As the COVID-19 lockdown and government failure to effectively contain the virus sank Filipinos already drowning in poverty, Save the Children Philippines (SCP) raised concern that children are at increased risk of online sexual abuse and exploitation.
Lawyer Alberto Muyot, chief executive officer of SCP, said, “Online sexual abuse and exploitation of children is a silent pandemic that has permanent, and devastating effects on children’s mental health and psychosocial wellbeing.”
He said that in many cases, the predators that bring children harm are the same people that children look up to for protection—their parents.
This, as the International Justice Mission revealed that 41 percent of traffickers were parents, the median age of victims at the time of rescue was 11 years old and that nine percent of the victims were below three years old.
A May 2021 report by the Philippine Center for Investigative Journalism (PCIJ) said that a 31-year-old woman was arrested over allegations that “she had streamed live shows of her 8-year-old daughter and sent naked clips and photos of her 11-year-old son to paying customers abroad.”
It was stated, however, in the study “Disrupting Harm in the Philippines” that perpetrators of OSAEC in the country are more likely to be unknown to the child, with 61 percent of minors saying they did not know who their offenders were.
The PCIJ stressed that several technology companies reported more than 1.29 million images and videos of child abuse produced in the Philippines in 2020–a volume of images that is triple than the data reported in 2019.
The DOJ and the National Center for Missing and Exploited Children said that in 3 months in 2020, there were 279,166 cases of online sexual abuse and exploitation—a spike compared to the 76,561 cases in the same months in 2019.
Private companies should cooperate
Brosas, a child rights advocate herself, said the law will not only prevent people from committing online sexual exploitation, but will also make social media websites and internet service providers accountable should they fail in making digital space safe for children.
Hontiveros explained that internet intermediaries are required to complete three things—take down materials that violate the rights of children, preserve evidence, and immediately transmit the proof to law enforcement agencies.
Should they fail to do it, they will be penalized with imprisonment of eight years and one day to 10 years and maximum fine of P2 million for the first offense, and P3 million and revocation of license to operate for the subsequent offense.
This, as the study “Philippine Kids Online,” which was conducted by Unicef and SaferKidsPH, found that more than half of polled Filipino children can access the internet without supervision.
It said that the age at which children in the Philippines first go online is, on average, 10 years old, and they spend on average 116 minutes a day online.

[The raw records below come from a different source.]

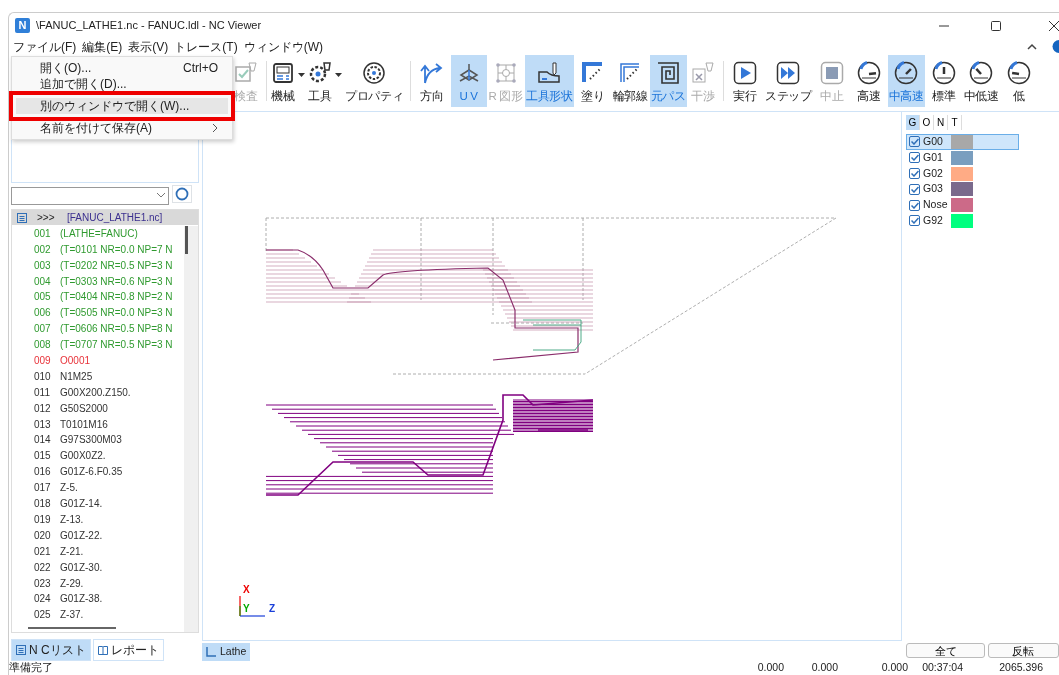 Image resolution: width=1059 pixels, height=675 pixels. What do you see at coordinates (962, 174) in the screenshot?
I see `code-filter-item: G02` at bounding box center [962, 174]. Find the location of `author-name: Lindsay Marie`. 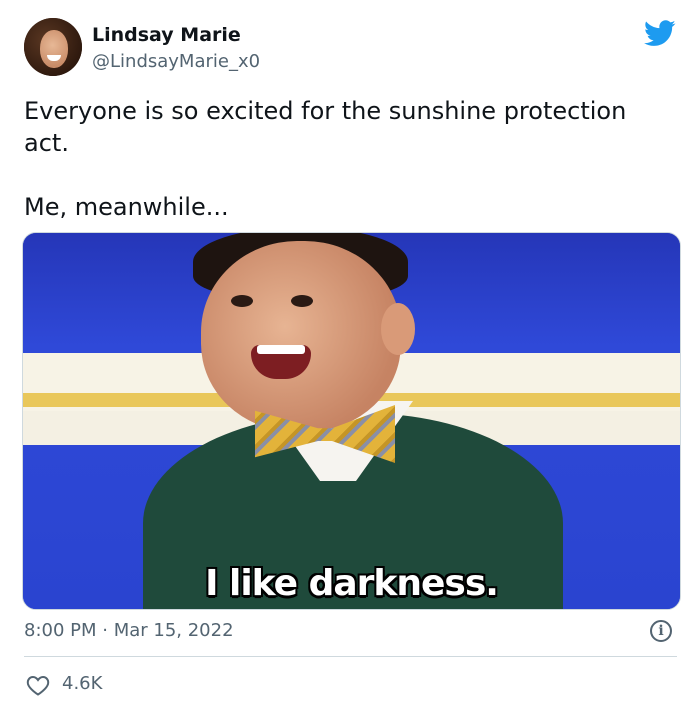

author-name: Lindsay Marie is located at coordinates (166, 35). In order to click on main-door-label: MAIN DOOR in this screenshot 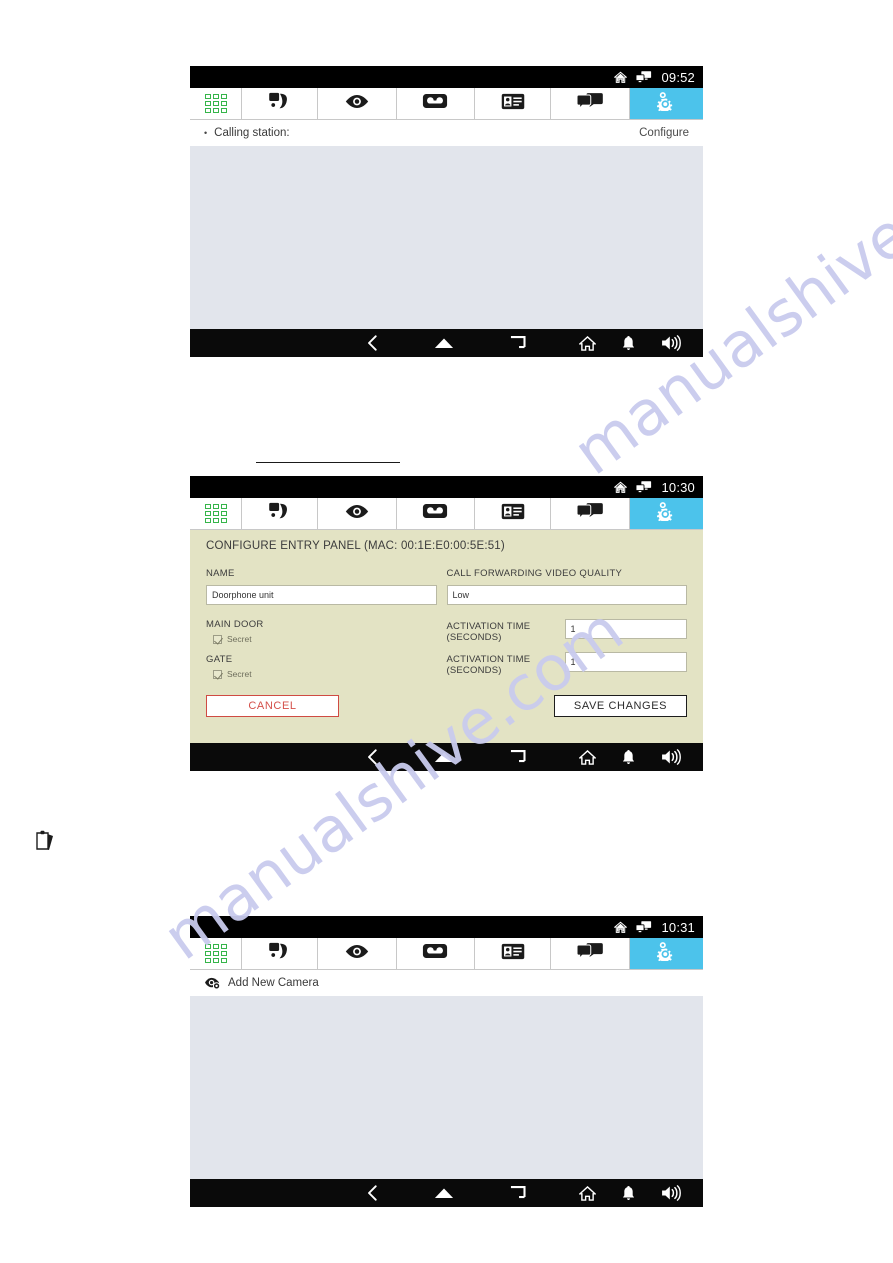, I will do `click(235, 624)`.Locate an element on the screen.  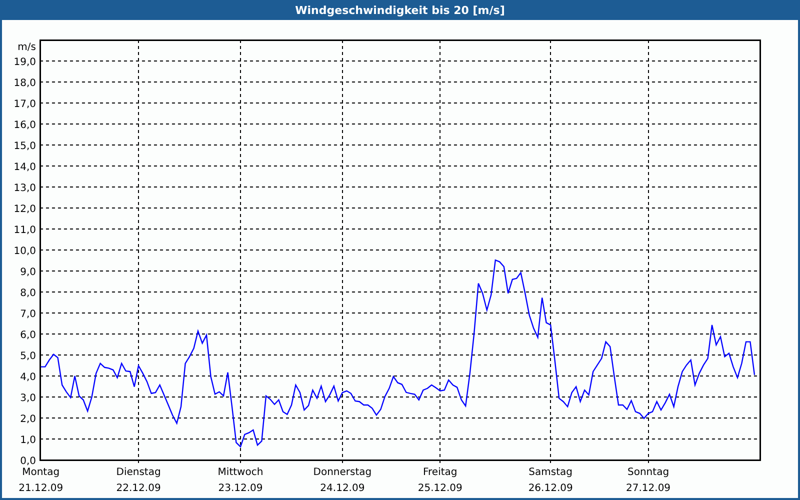
y-tick-label: 7,0 is located at coordinates (28, 314).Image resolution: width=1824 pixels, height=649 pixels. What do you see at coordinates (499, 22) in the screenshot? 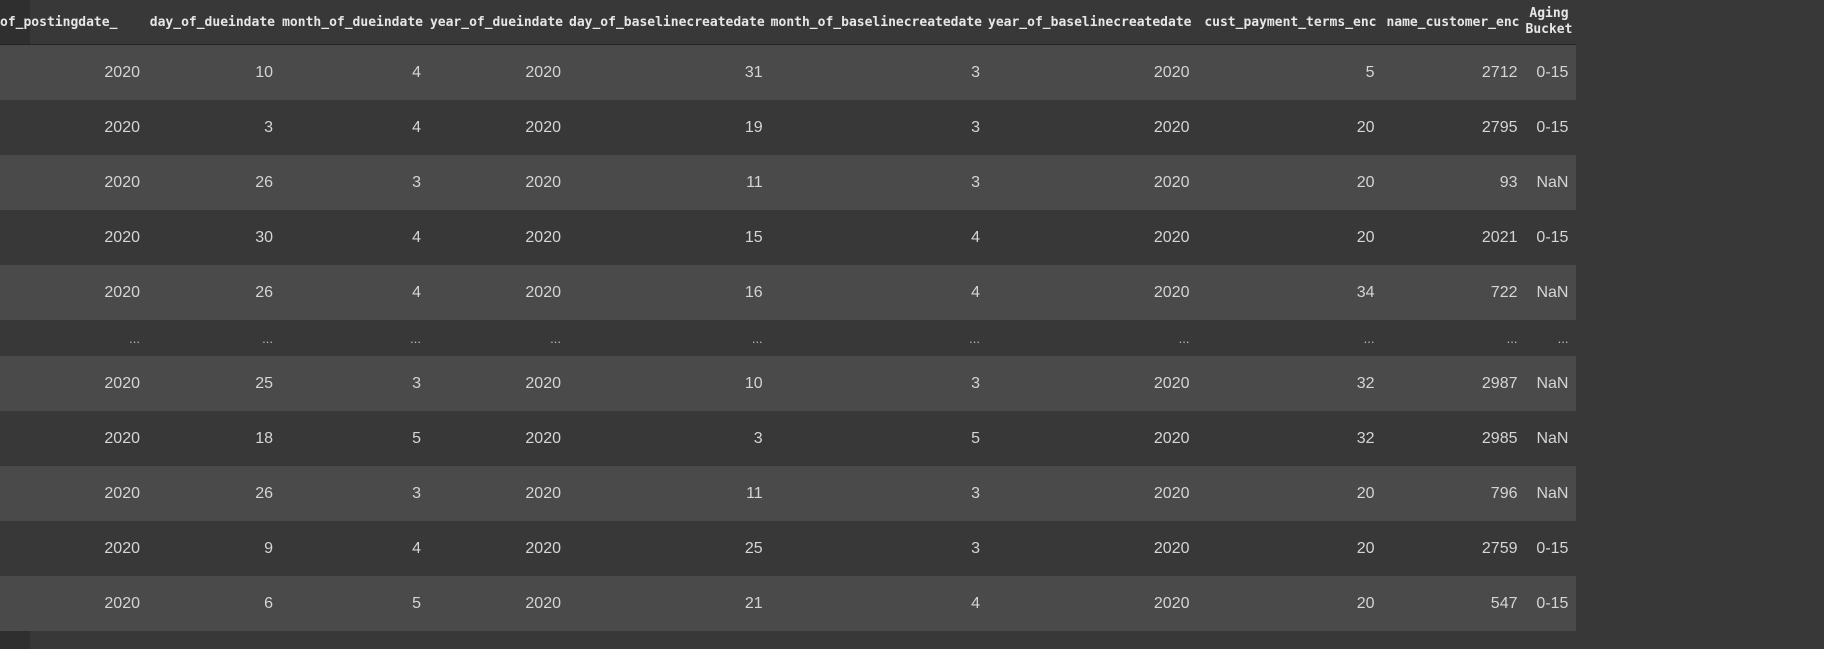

Eight out of 100 children interact regularly with someone they met online who falls outside of any of their community, when playing games; six in 100 children interact regularly with someone they first met online via a social network site or application.
Aside from current efforts to engage Facebook in enforcing the law, Hontiveros also hopes to forge partnerships with other social media platforms where these illegal online practices commonly thrive.
“We will reach out and meet with representatives from Telegram, YouTube, and other data storage platforms or devices to possibly partner with them for this,” she said.